I like your fiction. And I freakin' love Wall-E, what a genius film.
And hells ya sister, let us hike and have profundity and oneness with nature and you know, bitch about how what isn't actually hard, somehow is.
I laughed so hard when I saw this post because I just ordered one of the sippys you have in the picture trying to solve this same problem, and I already own 75% of the ones you have as well.
The worst? The straw Nuby one. I CAN'T EVEN SUCK ANYTHING OUT OF THAT THING.
Ava likes the 2-handled Nuby sippy because she chews a hole in the top and then it pours delicious juice right into her little maw, and of course, all over her body. I just ordered the Munchkin one to see if it is harder to puncture, but it probably isn't.
I've been fretting over the lack of sippy use at our house, and then in the bath the other night Henry dunked his rinse cup, lifted it up, and took a hearty quaff of bathwater. So I recommend you fill her sippys with bathwater.
XO Carrie
Also, can I borrow a sippy cup?
When Silas was at the "sippy cup age" we were living off $180 a week, so thankfully I couldn't go on a spree. He had two sippies that my mom bought for him and he never really liked either. He just wanted a regular cup or something with a straw.
Mmmm... Bathwater.
Jane! That gives me a great idea! I should start sippy cup lending library so other moms can find out which one works for them before buying nine sippies. I'll take your order when you're ready.
Haha! Yes... the sippy cup drama! Been there done that, but I just lack your determination - bought one she didn't like it, then bought one more with the straw and was all "mmmKay then... you will learn to use a straw once you get your first mojito"
I hate to be a know-it-all but I know what the problem is, and it's fairly obvious.
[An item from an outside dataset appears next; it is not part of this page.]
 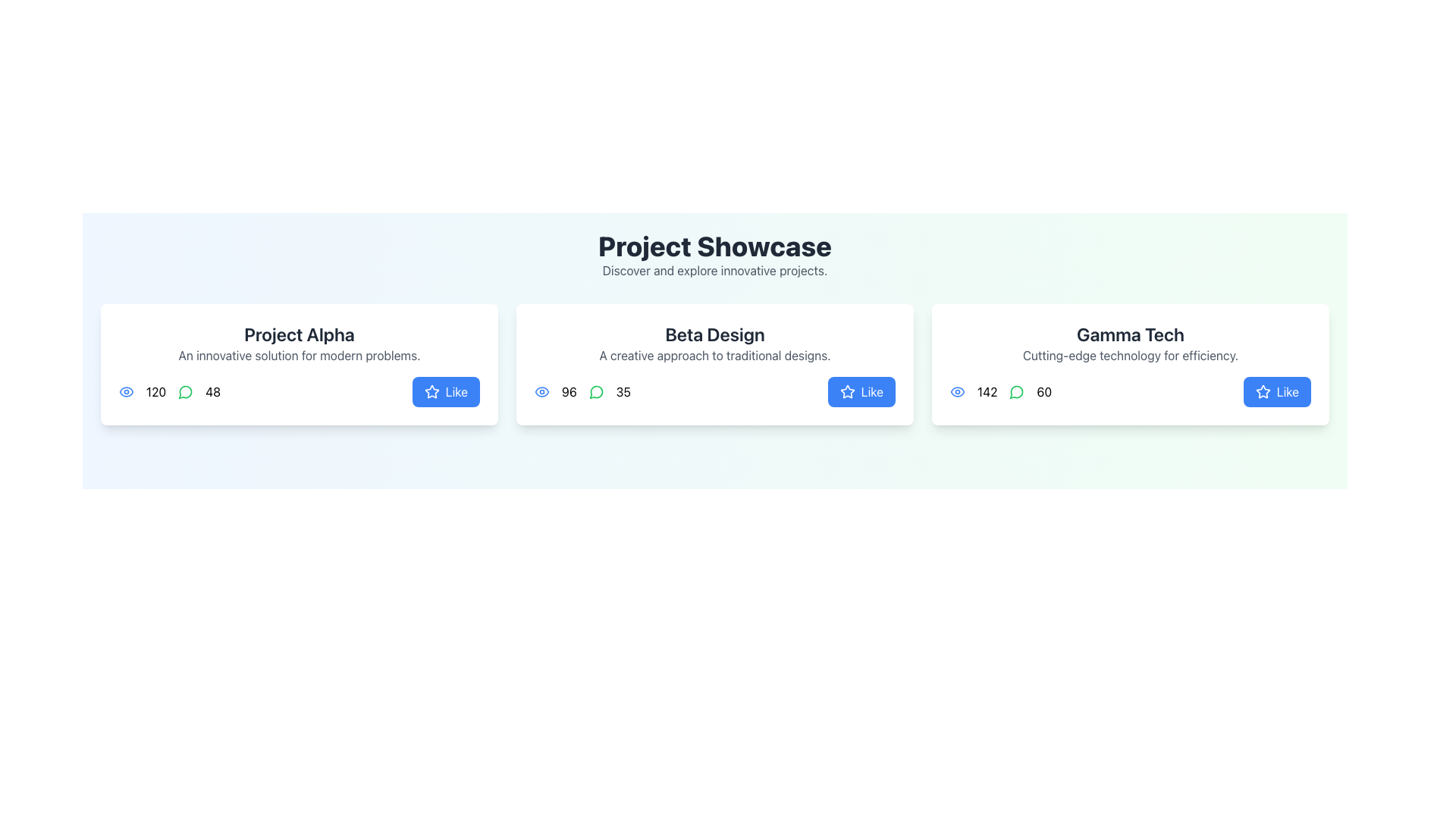 I want to click on the blue star-shaped icon located within the 'Like' button on the 'Gamma Tech' card, which is situated at the bottom right of the card, so click(x=1263, y=391).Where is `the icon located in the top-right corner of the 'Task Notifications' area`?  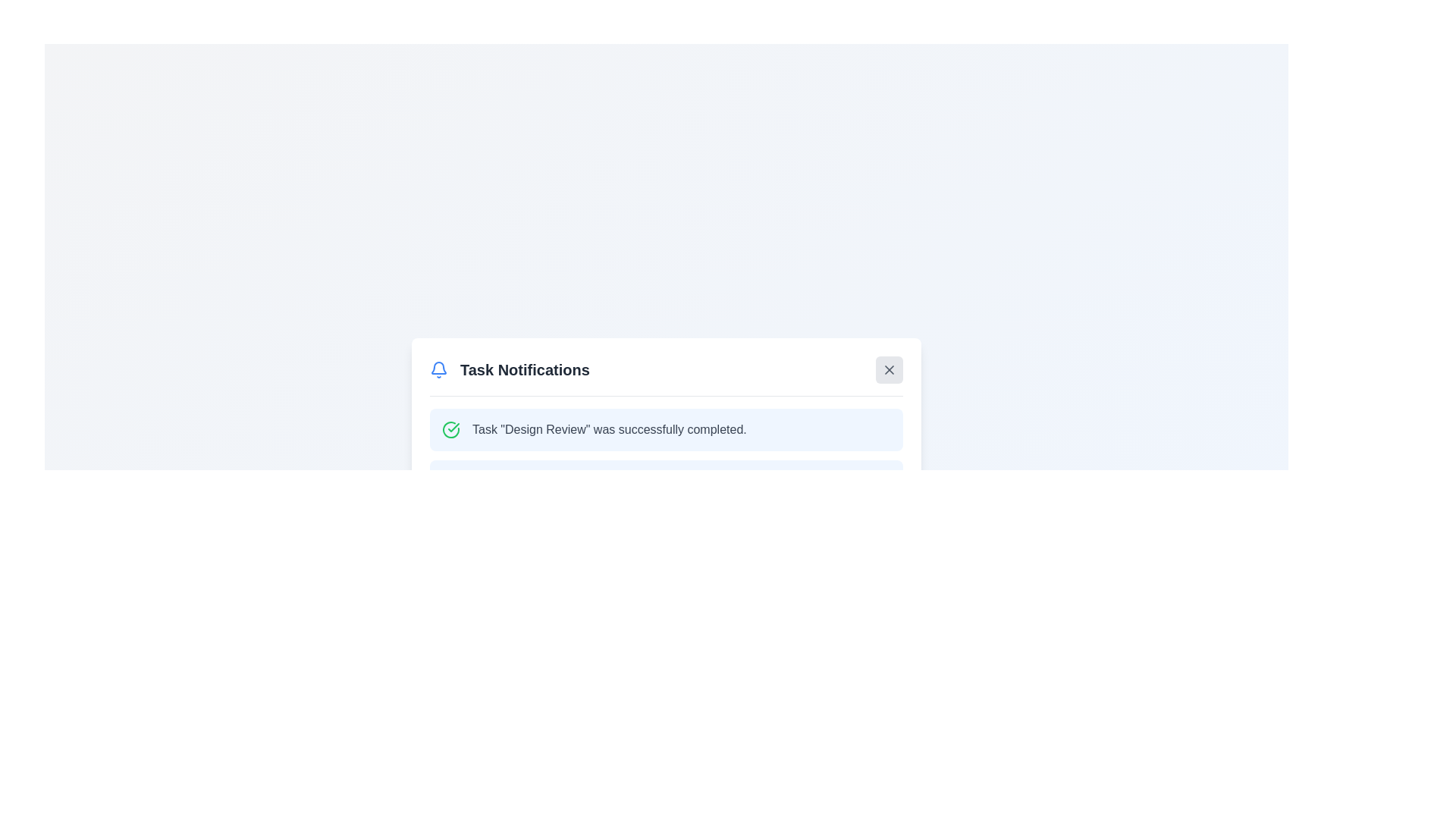
the icon located in the top-right corner of the 'Task Notifications' area is located at coordinates (889, 369).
None of these sippy cups are emblazoned with Dora the Explora. Every kid wants to be like Dora! So you buy crap with Dora on it (look for a mark-up so her creator's can get their royalty) and say things like "Dora wants you to drink from a sippy cup! Boots too!" I bought about 15 different cups before it dawned on me. And for the record I swore pre-motherhood I'd never buy food endorsed by cartoon character. Know what's in my fridge? Dora yogurt. Shoot me.